Ayesha Saba
The government needs to reassess its investment policies to strike a balance between attracting foreign direct investment (FDI) and safeguarding the foreign exchange reserves. Besides, underlying issues that may be accelerating profit repatriation, such as political instability and high cost of doing business, must also be addressed, reports WealthPK. The repatriation of profits and dividends from foreign investments in Pakistan skyrocketed to $139 million in the first month of the current fiscal year, marking a 64.5-fold increase compared to just $2.2 million in July 2023, according to data released by the State Bank of Pakistan.
The outflow hit a six-year high at $2.2 billion in the previous financial year ended June 30, 2024 compared to only $331 million in FY23. In the backdrop of foreign currency outflows, the rupee depreciated Rs0.13 against the US dollar to Rs278.45 in the inter-bank market, partially reversing the gains achieved in the prior three consecutive days. Talking to WealthPK, Dr. Imran Malik, senior economist at the Pakistan Business Council, argued that the surge in repatriation reflects mixed signals for the economy. On the one hand, this indicates that foreign investors are indeed making profits in Pakistan, which is a positive indicator for investment attractiveness. However, the rapid outflow also suggests that these investors may lack confidence in the stability of the country’s economic future, especially with the ongoing political uncertainty and fiscal challenges. He further explained that such massive outflows of capital can be detrimental to Pakistan’s macroeconomic stability.
Pakistan's foreign exchange reserves have been under strain for months due to the rising external debt repayments and low export growth. The increase in profit repatriation, while normal for foreign investors, exacerbates the country’s liquidity problems.
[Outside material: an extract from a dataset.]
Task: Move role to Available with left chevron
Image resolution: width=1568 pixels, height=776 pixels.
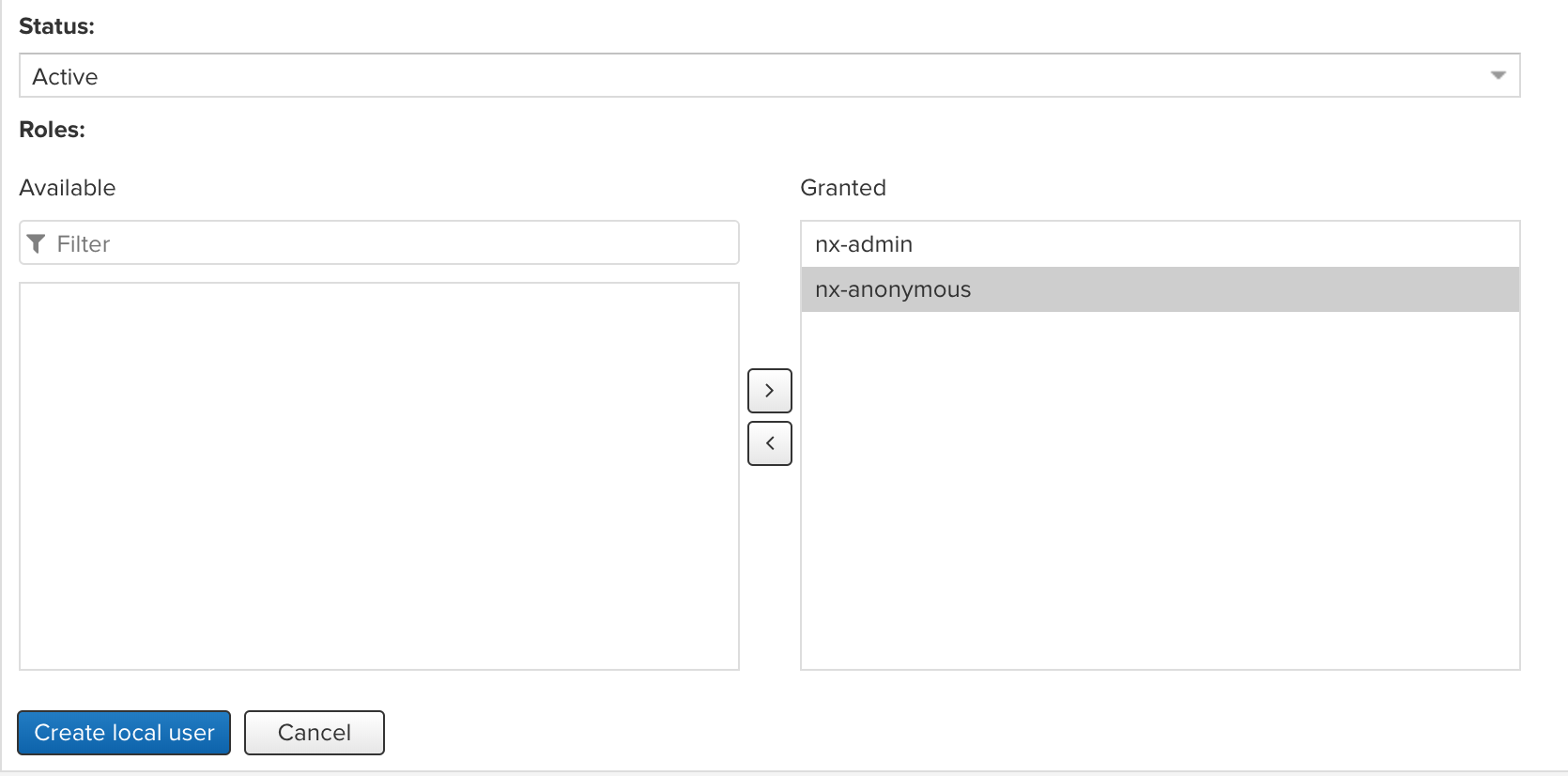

He suggested that the government reassess its investment policies to strike a balance between attracting foreign direct investment (FDI) and safeguarding the country’s foreign exchange reserves. “Pakistan needs to work on improving investor confidence by offering stable, long-term policies, particularly in sectors that are ripe for foreign investment such as infrastructure, agriculture, and digital services,” added Imran.